French President Emmanuel Macron meets 98-year-old former Resistance fighter Alphonse Taravello (left) and 99-year-old Yvonne Cheval (right), who lost part of her family during World War II (Laurent Cipriani)
French President Emmanuel Macron meets 98-year-old former Resistance fighter Alphonse Taravello (left) and 99-year-old Yvonne Cheval (right), who lost part of her family during World War II (Laurent Cipriani)
  • Oops!
    Something went wrong.
    Please try again later.

President Emmanuel Macron on Tuesday hailed the heroism of members of the World War II Resistance based on a remote Alpine plateau, but also remembered the "errors" of French collaborationist forces who sided with the Germans against them.

The Resistance used the Vercors Plateau as a refuge after the occupation of France from 1940, receiving airdrops from the Allies and even occasional visits by British agents with the top-secret Special Operations Executive unit.

With 2024 marking eight decades since the penultimate year of World War II, Macron is making a series of high-profile commemorations to remember Resistance heroes but also to note the role played by French collaborationist militia in the German occupation.

"Here 80 years ago French people killed other French people," Macron said in the village of Vassieux-en-Vercors.

It was the first such commemoration in the village by a French president.

Conspicuously he had chosen to visit on April 16 -- the date marking 80 years since the French militia attacked the Resistance holdout -- rather than July 21 when German army forces launched a full-scale assault.

"Let us also remember these French people, their choices and errors," Macron said, referring to the collaborators.

"Because it was not just a time when French people did not love each other. It was also a time when some French people did not love France," he said.

- 'Didn't want to be invaded' -

Resistance members began to gather on the Vercors plateau from 1942 and came to number some 4,000 people.

They were mostly French but also included about 50 Senegalese infantrymen and 30 Polish teenagers, a presidential adviser said.

Rene Heren, 97, was one of those who took part in sabotage operations against the Germans.

"We didn't want our country to be invaded," said the former Resistance fighter, who was 17 years old at the time.
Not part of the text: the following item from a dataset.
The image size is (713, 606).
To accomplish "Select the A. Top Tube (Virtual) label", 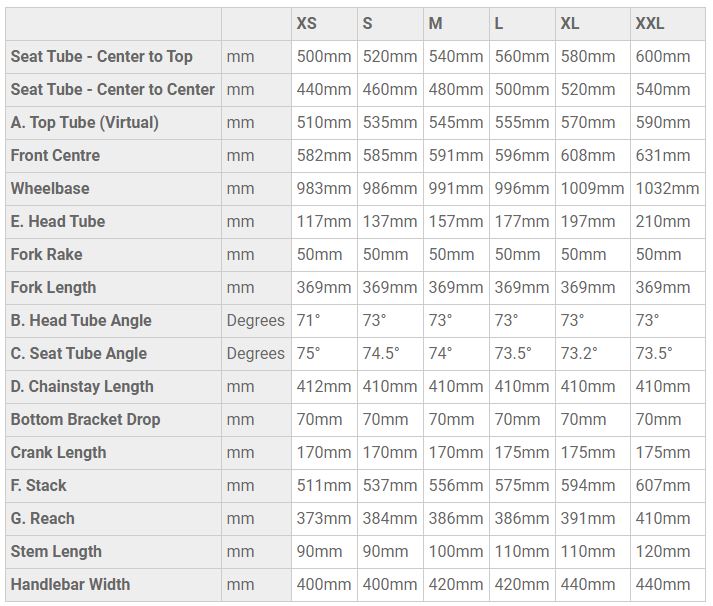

He also helped ferry the wounded to a field hospital in a nearby town, which saved his life when the Germans attacked.

The French militia's attack on April 16, 1944 did not end the activities of the Resistance on the plateau, with the Allies seeing it as potentially crucial to the landings in northern and southern France later that year.
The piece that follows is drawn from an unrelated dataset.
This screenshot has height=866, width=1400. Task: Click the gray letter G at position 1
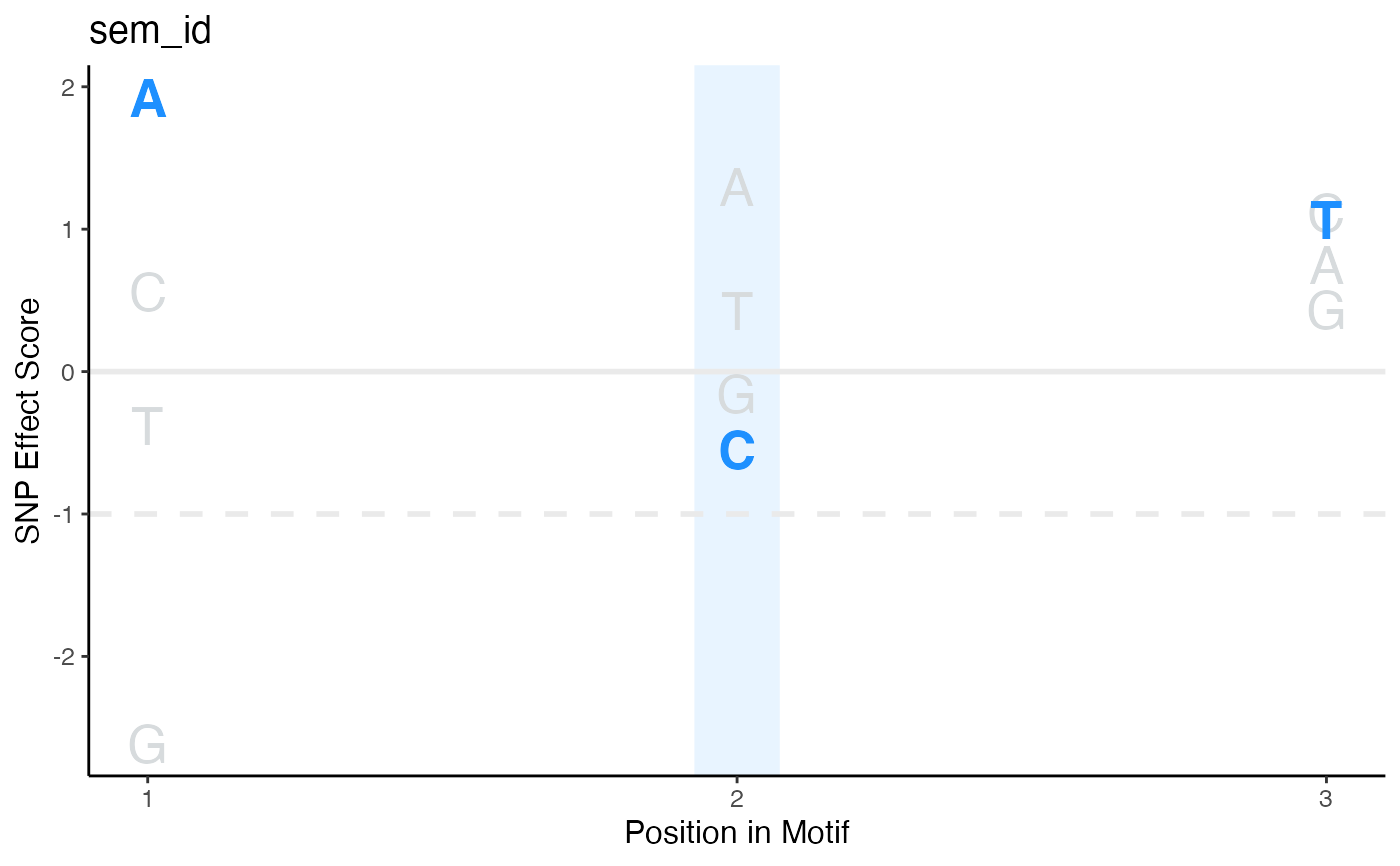pos(148,746)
Resistance members in early July even declared the Free Republic of Vercors, seen today as linked to the modern French republic.

- 'Where hatred leads' -

But the German army attack, involving some 10,000 soldiers, in July wiped that out, destroying 570 houses and killing 840 people -- Resistance fighters and civilians.

Those killed included 73 villagers.

"They were aged 18 months to 91 years old", the village mayor Thomas Ottenheimer said in the main square, in front of a monument to those who lost their lives.

Their names engraved in stone show "where hatred leads", he said.

The July attack was the biggest operation by the Wehrmacht against Resistance fighters in western Europe during World War II.

It came just weeks before the Allied landings in southern France and the liberation of the area from German control.

This year's commemorations peak in June with the 80th anniversary of the 1944 Normandy landings. A host of world leaders are expected to attend, including US President Joe Biden.

Russian representatives would also be invited to "honour the importance of the commitment and sacrifices of the Soviet peoples" during the war, but President Vladimir Putin would not, organisers said on Tuesday.

In August, France will mark the liberation of Paris from Nazi occupation.